Muitas pessoas contrataram plano de saúde por CNPJ acreditando que estavam fazendo um bom negócio.
No início, realmente parecia vantajoso.
A mensalidade era mais acessível e a contratação parecia mais simples do que um plano individual.
O problema veio depois.
Com o passar dos anos, começaram:
- reajustes elevados
- aumentos sucessivos
- mensalidades praticamente impagáveis
- falta de explicação sobre os cálculos
E foi justamente aí que surgiu a discussão do chamado falso coletivo.
Na prática, muitos desses contratos empresariais funcionam como planos familiares.
Ou seja:
- pequeno grupo
- poucas vidas
- núcleo familiar
- empresa sem estrutura real
- ausência total de poder de negociação
E isso faz enorme diferença.
Porque grandes empresas conseguem negociar reajustes com as operadoras.
Já pequenos contratos feitos apenas para viabilizar a contratação do plano não possuem qualquer margem de negociação.
O consumidor simplesmente recebe o aumento pronto.
E precisa aceitar.
Outro detalhe importante:
muitas operadoras praticamente deixaram de vender planos individuais justamente porque os contratos coletivos permitem maior liberdade de reajuste.
Resultado:
milhares de consumidores migraram para planos empresariais familiares.
E hoje sofrem aumentos extremamente elevados.
Outro ponto relevante:
quando o contrato é reconhecido como falso coletivo, isso pode gerar benefícios importantes para o consumidor.
Dependendo do caso, pode ser possível:
- reduzir a mensalidade
- substituir reajustes abusivos
- vincular aumentos a índices mais equilibrados
- recuperar valores pagos indevidamente
- limitar reajustes futuros
Outro detalhe estratégico:
o problema normalmente não está apenas no último aumento.
Está no histórico inteiro do contrato.
Ano após ano, os reajustes vão sendo acumulados até que o plano se torna financeiramente inviável.
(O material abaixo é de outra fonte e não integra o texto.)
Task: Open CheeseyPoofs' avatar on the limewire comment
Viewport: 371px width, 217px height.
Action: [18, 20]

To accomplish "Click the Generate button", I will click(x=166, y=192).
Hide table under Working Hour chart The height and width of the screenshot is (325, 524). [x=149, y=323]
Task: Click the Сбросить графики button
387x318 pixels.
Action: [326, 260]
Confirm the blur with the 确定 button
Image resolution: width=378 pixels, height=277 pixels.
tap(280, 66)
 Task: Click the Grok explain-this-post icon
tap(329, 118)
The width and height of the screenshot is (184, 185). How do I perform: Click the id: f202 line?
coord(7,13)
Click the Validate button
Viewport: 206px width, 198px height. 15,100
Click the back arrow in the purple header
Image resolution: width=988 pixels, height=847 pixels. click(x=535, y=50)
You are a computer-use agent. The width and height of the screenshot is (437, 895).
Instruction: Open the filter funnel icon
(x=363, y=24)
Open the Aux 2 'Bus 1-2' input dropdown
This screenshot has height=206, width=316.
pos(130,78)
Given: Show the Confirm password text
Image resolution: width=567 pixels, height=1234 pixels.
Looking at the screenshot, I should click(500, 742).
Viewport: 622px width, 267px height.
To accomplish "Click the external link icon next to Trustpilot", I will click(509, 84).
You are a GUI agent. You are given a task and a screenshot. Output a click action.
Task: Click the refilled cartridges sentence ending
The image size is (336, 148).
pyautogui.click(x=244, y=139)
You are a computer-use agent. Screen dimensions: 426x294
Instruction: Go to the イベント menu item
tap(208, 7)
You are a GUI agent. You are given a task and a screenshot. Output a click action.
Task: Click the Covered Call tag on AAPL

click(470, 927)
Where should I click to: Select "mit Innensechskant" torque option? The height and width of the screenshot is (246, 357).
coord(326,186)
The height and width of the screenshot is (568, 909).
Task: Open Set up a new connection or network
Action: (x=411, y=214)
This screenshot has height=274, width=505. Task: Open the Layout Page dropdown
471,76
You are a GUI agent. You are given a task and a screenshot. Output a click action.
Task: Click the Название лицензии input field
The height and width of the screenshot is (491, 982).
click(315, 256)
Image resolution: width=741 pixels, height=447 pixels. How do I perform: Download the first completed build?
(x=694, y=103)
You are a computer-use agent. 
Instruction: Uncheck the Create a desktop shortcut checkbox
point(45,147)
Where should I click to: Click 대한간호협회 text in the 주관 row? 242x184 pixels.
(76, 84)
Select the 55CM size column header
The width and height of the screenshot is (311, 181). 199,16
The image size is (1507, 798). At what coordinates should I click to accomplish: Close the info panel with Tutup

E muitos consumidores acabam saindo do contrato não porque querem, mas porque não conseguem mais pagar.
Outro ponto importante:
muitas pessoas acreditam que o fato do plano estar no CNPJ impede qualquer discussão judicial.
Mas isso não é verdade.
O Poder Judiciário costuma analisar:
- realidade do contrato
- quantidade de vidas
- estrutura do grupo
- ausência de poder de negociação
- forma como os reajustes foram aplicados
E quando fica demonstrado que o contrato possui características familiares, a tese do falso coletivo ganha força.
Outro detalhe relevante:
muitas empresas vinculadas ao plano:
- estão inativas
- não possuem funcionários
- possuem apenas familiares como beneficiários
- nunca tiveram atividade empresarial relevante
E isso reforça ainda mais a discussão sobre a natureza real do contrato.
Outro ponto estratégico:
os reajustes aplicados nesses contratos costumam utilizar justificativas genéricas como:
- sinistralidade
- aumento de custos médicos
- reequilíbrio financeiro
Mas sem apresentar:
- memória de cálculo
- base atuarial
- documentação técnica
- proporcionalidade do índice aplicado
E isso gera enorme discussão judicial.
Outro detalhe importante:
dependendo da situação, também pode existir devolução dos valores pagos a mais nos últimos anos.
Por isso, a análise do histórico do contrato é fundamental.
Muitas vezes, quando os boletos antigos são avaliados, fica evidente que o plano sofreu aumentos muito acima do razoável.
No escritório Quadros Advogados, esse tipo de situação é analisado com foco técnico e estratégico, principalmente em contratos empresariais familiares e planos contratados por CNPJ com poucas vidas.
Porque muitas vezes o consumidor está pagando valores extremamente elevados sem perceber que o contrato pode ser revisado.
Plano empresarial familiar pode ser falso coletivo — e isso pode reduzir significativamente a mensalidade.
FAQ – Perguntas Frequentes
O que é um falso coletivo no plano de saúde?
É quando o plano é empresarial apenas formalmente, mas funciona como contrato familiar ou pequeno grupo sem poder real de negociação.
Plano contratado por CNPJ pode ter redução judicial?
Sim. Dependendo da estrutura do contrato e dos reajustes aplicados.
Empresa inativa impede discussão judicial?
Não necessariamente. O importante é analisar como o contrato funciona na prática.
Quais benefícios podem existir com o reconhecimento do falso coletivo?
Dependendo do caso, pode haver redução da mensalidade, revisão dos reajustes e devolução de valores pagos indevidamente.
Preciso cancelar o plano para entrar com ação?
Não. Em muitos casos o objetivo é manter o contrato com valor mais equilibrado.